(Task input begins)
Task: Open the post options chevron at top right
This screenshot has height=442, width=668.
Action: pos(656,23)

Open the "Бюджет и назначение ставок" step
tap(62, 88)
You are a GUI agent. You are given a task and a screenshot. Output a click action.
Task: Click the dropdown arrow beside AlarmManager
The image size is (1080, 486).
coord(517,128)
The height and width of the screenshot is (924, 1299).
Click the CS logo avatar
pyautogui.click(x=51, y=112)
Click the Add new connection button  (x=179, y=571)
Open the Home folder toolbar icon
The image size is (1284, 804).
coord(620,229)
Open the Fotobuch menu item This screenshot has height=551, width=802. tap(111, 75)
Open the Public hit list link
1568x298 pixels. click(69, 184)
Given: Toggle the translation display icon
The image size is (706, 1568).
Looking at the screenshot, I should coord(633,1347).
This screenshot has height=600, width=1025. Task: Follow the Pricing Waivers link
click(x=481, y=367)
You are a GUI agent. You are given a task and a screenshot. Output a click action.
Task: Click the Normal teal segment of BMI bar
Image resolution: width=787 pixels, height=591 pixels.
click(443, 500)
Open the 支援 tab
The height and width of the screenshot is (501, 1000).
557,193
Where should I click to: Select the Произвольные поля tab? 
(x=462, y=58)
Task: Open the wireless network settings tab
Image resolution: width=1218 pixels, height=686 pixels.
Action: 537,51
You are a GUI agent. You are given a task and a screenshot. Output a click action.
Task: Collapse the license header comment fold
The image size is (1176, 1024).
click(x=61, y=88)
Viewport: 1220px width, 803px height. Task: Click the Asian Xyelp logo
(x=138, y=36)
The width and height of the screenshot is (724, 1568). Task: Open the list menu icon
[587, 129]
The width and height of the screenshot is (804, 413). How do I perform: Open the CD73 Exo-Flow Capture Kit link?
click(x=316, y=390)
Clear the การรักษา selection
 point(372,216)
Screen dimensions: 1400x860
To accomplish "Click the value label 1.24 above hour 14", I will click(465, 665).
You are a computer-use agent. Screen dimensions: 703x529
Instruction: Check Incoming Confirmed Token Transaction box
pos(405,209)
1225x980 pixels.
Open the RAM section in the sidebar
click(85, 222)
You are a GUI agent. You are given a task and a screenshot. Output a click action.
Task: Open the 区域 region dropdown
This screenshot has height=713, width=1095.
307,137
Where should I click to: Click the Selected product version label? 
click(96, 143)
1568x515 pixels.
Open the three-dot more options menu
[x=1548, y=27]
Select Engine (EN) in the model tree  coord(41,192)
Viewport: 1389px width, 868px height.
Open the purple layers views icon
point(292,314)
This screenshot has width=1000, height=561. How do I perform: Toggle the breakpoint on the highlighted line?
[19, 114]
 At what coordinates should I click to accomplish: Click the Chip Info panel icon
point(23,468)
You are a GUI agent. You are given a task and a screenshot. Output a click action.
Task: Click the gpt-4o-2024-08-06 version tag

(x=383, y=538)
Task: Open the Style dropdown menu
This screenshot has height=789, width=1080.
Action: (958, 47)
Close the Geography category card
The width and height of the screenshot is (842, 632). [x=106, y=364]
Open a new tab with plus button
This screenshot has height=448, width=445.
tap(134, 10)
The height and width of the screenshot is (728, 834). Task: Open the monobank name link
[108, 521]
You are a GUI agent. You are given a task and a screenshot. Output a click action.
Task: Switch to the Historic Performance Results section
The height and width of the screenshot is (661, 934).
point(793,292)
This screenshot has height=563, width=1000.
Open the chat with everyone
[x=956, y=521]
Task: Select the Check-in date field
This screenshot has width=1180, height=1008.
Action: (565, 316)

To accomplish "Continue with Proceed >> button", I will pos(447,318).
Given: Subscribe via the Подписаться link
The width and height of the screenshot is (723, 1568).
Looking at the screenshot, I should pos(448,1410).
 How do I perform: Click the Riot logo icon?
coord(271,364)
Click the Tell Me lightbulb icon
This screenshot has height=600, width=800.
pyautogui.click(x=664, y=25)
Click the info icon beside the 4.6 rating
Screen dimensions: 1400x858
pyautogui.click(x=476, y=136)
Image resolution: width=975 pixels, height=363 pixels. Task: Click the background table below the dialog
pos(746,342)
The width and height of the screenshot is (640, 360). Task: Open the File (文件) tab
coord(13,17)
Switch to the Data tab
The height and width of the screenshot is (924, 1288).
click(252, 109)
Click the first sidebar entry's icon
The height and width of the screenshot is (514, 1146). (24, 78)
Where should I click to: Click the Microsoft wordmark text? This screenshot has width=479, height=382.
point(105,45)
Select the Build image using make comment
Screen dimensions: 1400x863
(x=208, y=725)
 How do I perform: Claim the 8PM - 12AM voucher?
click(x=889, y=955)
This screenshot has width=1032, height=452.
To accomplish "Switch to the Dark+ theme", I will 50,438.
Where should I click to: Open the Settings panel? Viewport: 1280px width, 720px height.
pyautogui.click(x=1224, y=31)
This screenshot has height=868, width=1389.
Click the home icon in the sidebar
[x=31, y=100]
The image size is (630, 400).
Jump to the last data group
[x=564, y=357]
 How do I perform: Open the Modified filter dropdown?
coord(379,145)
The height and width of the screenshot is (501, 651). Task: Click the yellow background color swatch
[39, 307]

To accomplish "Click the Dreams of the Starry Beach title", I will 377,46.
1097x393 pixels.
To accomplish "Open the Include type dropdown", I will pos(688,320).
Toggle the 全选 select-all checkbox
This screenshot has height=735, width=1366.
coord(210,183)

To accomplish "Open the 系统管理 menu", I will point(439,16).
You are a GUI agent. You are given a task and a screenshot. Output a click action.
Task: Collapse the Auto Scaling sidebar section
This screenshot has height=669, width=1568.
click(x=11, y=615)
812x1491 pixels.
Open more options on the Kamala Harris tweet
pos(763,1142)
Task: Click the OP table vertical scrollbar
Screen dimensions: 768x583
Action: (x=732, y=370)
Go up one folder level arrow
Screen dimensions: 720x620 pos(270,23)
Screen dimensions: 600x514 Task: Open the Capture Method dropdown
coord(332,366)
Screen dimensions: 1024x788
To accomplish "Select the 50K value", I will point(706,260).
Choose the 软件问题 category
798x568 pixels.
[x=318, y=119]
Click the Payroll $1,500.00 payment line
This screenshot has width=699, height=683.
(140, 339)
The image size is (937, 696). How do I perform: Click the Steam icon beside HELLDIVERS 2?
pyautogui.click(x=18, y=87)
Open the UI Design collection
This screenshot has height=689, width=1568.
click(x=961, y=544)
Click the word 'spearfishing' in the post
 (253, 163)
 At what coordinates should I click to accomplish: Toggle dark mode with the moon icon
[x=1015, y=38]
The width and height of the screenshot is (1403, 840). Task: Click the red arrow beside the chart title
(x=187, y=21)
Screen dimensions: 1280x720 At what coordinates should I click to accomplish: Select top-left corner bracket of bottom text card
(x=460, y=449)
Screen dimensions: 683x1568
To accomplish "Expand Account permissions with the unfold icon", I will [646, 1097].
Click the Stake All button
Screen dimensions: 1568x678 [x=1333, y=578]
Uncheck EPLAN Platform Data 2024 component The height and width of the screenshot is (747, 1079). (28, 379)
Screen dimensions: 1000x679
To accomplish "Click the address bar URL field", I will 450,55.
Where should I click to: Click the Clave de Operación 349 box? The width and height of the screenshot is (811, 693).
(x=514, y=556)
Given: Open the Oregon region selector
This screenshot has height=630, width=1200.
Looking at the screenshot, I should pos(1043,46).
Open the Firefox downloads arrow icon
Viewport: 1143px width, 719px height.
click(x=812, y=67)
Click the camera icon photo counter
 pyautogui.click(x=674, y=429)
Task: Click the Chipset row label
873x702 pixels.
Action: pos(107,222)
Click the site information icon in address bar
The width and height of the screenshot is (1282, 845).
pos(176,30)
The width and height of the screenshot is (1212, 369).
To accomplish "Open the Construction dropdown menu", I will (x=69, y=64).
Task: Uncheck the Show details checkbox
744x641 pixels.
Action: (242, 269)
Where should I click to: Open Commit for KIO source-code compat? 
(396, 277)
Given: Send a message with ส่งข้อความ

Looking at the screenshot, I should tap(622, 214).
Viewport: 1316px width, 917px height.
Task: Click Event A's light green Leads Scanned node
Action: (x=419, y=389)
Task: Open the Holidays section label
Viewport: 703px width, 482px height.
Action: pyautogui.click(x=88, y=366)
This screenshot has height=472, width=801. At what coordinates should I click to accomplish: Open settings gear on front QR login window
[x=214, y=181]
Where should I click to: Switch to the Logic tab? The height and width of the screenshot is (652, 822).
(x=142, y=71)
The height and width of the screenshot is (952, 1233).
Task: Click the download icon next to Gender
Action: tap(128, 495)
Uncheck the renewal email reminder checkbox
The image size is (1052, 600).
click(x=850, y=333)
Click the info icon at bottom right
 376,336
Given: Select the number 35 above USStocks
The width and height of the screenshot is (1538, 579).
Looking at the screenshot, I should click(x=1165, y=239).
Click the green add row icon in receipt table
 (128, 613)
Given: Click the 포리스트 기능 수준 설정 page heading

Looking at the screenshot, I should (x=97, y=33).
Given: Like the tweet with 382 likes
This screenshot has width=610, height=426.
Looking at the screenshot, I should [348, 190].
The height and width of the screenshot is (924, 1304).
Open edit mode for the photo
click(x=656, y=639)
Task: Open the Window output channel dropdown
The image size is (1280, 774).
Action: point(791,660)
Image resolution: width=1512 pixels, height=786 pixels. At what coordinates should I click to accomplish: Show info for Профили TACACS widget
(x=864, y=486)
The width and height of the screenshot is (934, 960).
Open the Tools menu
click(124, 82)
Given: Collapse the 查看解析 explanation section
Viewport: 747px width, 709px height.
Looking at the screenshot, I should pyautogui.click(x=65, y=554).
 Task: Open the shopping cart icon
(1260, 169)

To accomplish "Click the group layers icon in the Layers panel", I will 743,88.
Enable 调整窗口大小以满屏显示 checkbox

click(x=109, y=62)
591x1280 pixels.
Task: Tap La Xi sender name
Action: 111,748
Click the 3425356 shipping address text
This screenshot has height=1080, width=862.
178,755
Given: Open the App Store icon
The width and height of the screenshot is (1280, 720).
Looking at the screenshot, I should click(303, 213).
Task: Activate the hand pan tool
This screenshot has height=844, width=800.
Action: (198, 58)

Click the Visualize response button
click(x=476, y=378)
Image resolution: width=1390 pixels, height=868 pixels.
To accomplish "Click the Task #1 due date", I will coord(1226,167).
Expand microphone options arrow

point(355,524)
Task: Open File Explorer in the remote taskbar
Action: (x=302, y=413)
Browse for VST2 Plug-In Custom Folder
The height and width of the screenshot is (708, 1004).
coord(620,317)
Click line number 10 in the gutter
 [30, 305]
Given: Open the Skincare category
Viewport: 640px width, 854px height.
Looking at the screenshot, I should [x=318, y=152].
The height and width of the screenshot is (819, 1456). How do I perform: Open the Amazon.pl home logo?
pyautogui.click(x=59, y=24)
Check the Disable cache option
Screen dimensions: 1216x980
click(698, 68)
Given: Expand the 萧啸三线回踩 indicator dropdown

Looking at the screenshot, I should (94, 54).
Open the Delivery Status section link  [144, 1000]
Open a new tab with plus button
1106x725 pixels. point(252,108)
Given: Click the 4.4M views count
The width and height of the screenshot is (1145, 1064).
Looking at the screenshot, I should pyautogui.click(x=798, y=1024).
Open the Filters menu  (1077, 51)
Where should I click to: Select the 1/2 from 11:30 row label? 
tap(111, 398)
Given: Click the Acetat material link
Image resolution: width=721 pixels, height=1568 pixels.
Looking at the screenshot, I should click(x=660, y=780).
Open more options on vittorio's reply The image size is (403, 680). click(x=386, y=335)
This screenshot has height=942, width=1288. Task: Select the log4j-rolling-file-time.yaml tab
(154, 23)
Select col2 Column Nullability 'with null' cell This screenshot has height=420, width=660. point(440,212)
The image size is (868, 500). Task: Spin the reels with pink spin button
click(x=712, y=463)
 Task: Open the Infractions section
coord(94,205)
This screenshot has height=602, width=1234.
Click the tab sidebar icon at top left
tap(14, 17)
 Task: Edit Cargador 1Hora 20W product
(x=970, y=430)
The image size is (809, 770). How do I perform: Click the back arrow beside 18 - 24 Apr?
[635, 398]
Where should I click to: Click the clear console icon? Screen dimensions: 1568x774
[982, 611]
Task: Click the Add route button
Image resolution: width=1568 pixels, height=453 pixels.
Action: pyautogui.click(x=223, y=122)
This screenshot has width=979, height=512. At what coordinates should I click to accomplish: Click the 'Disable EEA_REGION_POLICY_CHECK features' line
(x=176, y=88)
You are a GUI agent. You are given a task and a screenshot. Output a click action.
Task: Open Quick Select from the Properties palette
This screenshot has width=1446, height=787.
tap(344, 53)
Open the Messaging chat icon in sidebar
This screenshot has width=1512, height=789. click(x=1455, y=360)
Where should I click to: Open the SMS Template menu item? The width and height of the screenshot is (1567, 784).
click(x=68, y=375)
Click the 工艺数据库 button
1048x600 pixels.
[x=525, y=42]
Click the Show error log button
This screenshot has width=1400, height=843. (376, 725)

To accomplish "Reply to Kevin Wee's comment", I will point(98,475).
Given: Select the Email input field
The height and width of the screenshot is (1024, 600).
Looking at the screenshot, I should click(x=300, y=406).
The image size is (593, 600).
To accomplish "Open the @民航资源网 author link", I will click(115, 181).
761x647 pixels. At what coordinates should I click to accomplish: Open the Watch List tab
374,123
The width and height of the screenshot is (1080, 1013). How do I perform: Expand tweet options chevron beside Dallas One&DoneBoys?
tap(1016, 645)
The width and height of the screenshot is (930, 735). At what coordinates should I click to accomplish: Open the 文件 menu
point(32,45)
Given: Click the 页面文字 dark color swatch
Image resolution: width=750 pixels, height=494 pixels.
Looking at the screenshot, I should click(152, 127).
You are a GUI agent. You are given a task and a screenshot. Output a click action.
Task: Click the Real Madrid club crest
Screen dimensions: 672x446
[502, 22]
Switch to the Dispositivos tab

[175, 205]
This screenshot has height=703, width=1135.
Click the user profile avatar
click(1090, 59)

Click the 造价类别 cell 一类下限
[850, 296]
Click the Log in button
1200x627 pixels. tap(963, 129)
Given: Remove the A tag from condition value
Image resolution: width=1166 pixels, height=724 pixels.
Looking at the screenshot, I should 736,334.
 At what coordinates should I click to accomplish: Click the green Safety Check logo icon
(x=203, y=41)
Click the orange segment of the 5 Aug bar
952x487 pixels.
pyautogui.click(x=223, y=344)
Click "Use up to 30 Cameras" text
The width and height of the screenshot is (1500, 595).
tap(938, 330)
(Task input ends)
▶ **Your task**:
Your response should be made up of the lines in the data that contain the word "field".

▶ **Solved exercise**:
Task: Select the Check-in date field
To accomplish "Click the address bar URL field", I will 450,55.
Given: Select the Email input field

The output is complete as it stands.